Regarding [2], good to read that mpi parallel with "x -qtl -p -telnes" works fine on your system with Vanadium Dioxide (VO2). If you have control of what nodes the calculation will run on, does the VO2 run fine on your 1st node (e.g., x073 [8]) with multiple cores of a single CPU, then does it run fine on the 2nd node (e.g., x082) with multiple cores of a single CPU?  I have read at [9] that some schedule managers automatically assign the nodes on the fly such that the user might have no control in some case on which nodes the job will run on.  Does the VO2 run fine with mpi parallel using 1 processor core on node 1 and 1 processor core on node 2, if your able to control that as it may help to narrow down the problem?


    [8] https://www.mail-archive.com/wien@zeus.theochem.tuwien.ac.at/msg20617.html

    [9] http://susi.theochem.tuwien.ac.at/reg_user/faq/pbs.html


Regarding [3], the output you posted looks as expected.  So nothing wrong with that.
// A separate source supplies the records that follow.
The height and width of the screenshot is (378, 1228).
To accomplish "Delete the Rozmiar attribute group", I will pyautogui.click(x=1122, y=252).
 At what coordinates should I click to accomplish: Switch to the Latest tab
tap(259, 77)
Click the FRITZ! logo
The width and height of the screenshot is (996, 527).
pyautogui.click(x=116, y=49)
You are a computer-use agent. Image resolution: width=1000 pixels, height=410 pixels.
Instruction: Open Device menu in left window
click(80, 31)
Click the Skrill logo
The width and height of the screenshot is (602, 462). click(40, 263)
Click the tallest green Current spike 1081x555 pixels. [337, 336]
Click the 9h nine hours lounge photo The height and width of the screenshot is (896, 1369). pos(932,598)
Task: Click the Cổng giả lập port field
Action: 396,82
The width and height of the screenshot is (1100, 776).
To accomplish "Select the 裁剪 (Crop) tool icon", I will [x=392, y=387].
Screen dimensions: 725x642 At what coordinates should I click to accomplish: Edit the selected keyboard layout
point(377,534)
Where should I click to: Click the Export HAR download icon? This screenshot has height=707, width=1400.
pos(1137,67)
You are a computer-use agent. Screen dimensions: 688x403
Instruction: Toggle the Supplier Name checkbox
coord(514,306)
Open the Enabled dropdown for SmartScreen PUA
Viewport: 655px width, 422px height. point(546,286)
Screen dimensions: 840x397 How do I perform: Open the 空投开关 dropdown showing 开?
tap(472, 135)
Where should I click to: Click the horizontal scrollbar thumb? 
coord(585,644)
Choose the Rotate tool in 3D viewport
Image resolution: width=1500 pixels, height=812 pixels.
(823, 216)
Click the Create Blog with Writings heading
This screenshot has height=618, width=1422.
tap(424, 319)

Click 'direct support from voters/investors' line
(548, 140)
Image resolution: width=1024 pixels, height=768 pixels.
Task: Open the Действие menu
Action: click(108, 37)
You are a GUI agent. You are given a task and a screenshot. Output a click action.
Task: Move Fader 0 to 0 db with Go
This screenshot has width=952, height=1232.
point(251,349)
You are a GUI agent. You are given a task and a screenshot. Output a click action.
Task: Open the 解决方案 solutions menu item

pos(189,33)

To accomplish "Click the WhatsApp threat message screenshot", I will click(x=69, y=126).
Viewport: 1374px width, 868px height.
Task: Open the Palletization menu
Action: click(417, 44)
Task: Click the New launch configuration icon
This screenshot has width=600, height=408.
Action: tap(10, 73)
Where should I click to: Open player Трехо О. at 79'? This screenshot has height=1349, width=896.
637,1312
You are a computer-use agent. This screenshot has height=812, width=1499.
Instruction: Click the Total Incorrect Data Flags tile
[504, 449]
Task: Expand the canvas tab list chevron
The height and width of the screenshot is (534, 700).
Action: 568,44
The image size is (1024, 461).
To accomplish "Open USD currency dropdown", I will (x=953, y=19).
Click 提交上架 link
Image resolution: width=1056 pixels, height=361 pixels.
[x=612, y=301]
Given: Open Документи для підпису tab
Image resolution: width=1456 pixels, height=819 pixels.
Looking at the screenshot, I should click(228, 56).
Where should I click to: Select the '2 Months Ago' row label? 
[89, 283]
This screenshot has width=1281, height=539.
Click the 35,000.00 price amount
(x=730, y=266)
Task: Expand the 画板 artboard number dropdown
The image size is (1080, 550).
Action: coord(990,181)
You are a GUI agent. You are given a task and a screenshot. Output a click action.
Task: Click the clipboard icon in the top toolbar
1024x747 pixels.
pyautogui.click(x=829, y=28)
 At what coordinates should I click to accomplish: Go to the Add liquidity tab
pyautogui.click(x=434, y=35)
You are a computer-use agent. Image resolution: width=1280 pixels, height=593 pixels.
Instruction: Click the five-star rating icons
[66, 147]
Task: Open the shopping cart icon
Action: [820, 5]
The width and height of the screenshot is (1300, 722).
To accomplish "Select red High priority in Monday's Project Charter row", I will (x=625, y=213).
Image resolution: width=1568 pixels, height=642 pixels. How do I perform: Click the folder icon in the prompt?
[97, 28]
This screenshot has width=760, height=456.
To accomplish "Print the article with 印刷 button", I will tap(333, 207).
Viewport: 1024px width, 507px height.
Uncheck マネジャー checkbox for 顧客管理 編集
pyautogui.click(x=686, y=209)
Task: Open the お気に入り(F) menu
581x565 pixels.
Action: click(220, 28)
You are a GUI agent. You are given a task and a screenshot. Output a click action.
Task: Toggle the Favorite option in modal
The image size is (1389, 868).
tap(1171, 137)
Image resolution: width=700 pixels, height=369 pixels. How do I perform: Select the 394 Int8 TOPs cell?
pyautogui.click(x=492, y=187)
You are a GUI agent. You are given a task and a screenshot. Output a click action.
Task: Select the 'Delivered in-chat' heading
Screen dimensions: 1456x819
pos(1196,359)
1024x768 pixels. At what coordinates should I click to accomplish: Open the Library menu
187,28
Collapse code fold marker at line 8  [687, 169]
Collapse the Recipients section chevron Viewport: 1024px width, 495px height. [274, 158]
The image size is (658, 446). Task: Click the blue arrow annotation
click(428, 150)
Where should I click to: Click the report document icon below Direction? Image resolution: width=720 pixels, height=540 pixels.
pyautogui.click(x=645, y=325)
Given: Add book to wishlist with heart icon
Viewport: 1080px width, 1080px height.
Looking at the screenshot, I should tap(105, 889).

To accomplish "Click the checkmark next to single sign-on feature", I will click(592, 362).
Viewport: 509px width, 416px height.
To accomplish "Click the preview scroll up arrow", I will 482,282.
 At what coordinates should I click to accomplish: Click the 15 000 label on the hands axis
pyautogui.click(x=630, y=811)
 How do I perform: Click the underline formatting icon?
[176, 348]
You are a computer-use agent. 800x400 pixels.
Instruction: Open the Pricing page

    In the past, I posted in the mailing list some things that I found helpful for troubleshooting parallel issues, but you would have to search the mailing list to find them.  I believe a couple of them may have been at the following two links:


  [10] https://www.mail-archive.com/wien@zeus.theochem.tuwien.ac.at/msg17973.html

  [11] http://zeus.theochem.tuwien.ac.at/pipermail/wien/2018-April/027944.html


Lastly, I have now tried a WIEN2k 19.2 calculation using mpi parallel on my system with the struct file at https://www.mail-archive.com/wien@zeus.theochem.tuwien.ac.at/msg20645.html .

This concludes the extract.